US Regulators Impose Strictest Safety Measures on Duchenne Therapy
The US Food and Drug Administration (FDA) has mandated its most serious safety warning for a pioneering gene therapy from Sarepta Therapeutics, following its connection to the deaths of two young patients earlier this year. This decisive action, announced on Friday 14th November 2025, places significant new restrictions on the use of the drug, Elevidys, which is the first gene therapy approved in the United States for Duchenne muscular dystrophy.
Elevated Risks and New Limitations
The FDA confirmed that Elevidys will now carry a boxed warning to alert medical professionals and families to the risk of severe, potentially fatal liver failure associated with the treatment. This type of warning represents the strongest safety designation the regulatory body can require.
In addition to the prominent warning label, the agency is tightening the conditions for the therapy's use. The approved patient group is now limited to those aged 4 and above who are still able to walk. This marks a significant change, as the therapy was previously available to immobile patients, who typically have more advanced stages of the fatal muscle-wasting disease that primarily affects boys and young men.
A Timeline of Scrutiny and Public Pressure
The FDA's scrutiny of Elevidys intensified after Sarepta reported the first death of a teenage boy in March. The situation escalated when a second patient death was reported in June, prompting the agency to briefly call for a halt to all shipments of the drug.
However, this suspension was short-lived. The FDA quickly reversed its decision after encountering substantial pushback from patient advocacy groups and libertarian activists with connections to President Donald Trump. This highlights the complex balance regulators must strike between patient safety and the demand for access to innovative treatments for life-threatening conditions.

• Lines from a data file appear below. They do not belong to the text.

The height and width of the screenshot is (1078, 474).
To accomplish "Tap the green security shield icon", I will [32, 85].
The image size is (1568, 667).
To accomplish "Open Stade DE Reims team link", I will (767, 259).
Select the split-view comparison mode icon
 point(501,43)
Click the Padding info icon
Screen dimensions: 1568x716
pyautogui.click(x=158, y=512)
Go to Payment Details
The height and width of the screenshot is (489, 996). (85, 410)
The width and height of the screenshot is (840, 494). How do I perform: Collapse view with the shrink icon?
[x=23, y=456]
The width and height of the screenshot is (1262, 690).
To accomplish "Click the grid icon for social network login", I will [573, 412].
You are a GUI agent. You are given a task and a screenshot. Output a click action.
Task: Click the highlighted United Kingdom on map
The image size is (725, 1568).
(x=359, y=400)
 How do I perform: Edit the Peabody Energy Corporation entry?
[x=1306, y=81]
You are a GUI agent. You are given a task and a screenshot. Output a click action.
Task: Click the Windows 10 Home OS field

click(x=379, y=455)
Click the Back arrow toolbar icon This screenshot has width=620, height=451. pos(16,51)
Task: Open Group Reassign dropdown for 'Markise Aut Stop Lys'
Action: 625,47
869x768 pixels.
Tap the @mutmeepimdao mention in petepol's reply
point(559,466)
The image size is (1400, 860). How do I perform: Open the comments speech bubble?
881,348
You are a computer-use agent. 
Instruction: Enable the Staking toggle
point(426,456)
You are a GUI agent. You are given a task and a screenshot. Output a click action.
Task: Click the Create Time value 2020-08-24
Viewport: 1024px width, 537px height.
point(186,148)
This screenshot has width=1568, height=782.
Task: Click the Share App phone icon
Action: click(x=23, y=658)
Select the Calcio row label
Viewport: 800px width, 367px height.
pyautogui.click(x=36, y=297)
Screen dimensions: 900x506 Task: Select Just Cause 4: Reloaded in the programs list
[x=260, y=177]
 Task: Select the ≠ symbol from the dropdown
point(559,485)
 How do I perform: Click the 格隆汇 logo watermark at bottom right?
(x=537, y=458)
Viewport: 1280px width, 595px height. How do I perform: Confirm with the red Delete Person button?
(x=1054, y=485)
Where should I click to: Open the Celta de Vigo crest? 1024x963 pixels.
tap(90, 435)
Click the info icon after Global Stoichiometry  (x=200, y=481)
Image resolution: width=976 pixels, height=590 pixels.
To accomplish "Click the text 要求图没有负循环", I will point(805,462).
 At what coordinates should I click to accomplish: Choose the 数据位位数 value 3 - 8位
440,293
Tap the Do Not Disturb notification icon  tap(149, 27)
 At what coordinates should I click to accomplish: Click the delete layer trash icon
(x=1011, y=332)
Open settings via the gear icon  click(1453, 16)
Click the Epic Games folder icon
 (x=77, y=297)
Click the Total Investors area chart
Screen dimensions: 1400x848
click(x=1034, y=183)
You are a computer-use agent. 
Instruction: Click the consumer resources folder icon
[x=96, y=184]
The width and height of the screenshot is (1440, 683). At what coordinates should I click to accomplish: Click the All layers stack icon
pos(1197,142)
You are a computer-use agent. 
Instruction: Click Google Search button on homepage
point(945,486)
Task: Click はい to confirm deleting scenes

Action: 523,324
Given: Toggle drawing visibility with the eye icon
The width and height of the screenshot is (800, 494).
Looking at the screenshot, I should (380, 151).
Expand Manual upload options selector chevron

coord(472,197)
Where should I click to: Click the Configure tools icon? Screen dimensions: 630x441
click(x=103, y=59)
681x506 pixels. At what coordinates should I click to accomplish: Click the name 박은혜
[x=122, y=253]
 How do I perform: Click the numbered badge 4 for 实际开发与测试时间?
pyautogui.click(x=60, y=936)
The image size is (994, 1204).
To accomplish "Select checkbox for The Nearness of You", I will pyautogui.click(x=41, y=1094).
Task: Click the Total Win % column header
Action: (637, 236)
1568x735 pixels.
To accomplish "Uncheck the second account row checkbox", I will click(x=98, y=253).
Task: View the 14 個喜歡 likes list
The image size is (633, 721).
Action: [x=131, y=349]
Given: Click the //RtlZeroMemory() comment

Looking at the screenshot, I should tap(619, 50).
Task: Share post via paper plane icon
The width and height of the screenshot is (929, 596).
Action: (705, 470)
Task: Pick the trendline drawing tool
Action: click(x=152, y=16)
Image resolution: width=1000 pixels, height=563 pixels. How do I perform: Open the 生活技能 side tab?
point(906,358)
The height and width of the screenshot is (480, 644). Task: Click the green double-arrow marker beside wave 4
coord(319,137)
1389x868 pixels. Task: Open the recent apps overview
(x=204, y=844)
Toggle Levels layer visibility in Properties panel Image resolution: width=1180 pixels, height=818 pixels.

Enhanced Monitoring and Commercial Impact
New labelling for the one-time infusion therapy will now stipulate rigorous safety protocols. It will recommend weekly liver function monitoring for the first three months of treatment, alongside other precautionary steps designed to mitigate risk.
The regulatory headwinds have had a tangible impact on Sarepta. Elevidys is the company's best-selling product, and the challenges it faced contributed to the Cambridge, Massachusetts-based firm's decision in July to lay off 500 employees. Despite the new restrictions, the FDA's latest announcement provided some clarity for investors. Sarepta Therapeutics Inc. shares saw a 7.7% rise in trading following the news, as the market responded to the improved visibility regarding the drug's future.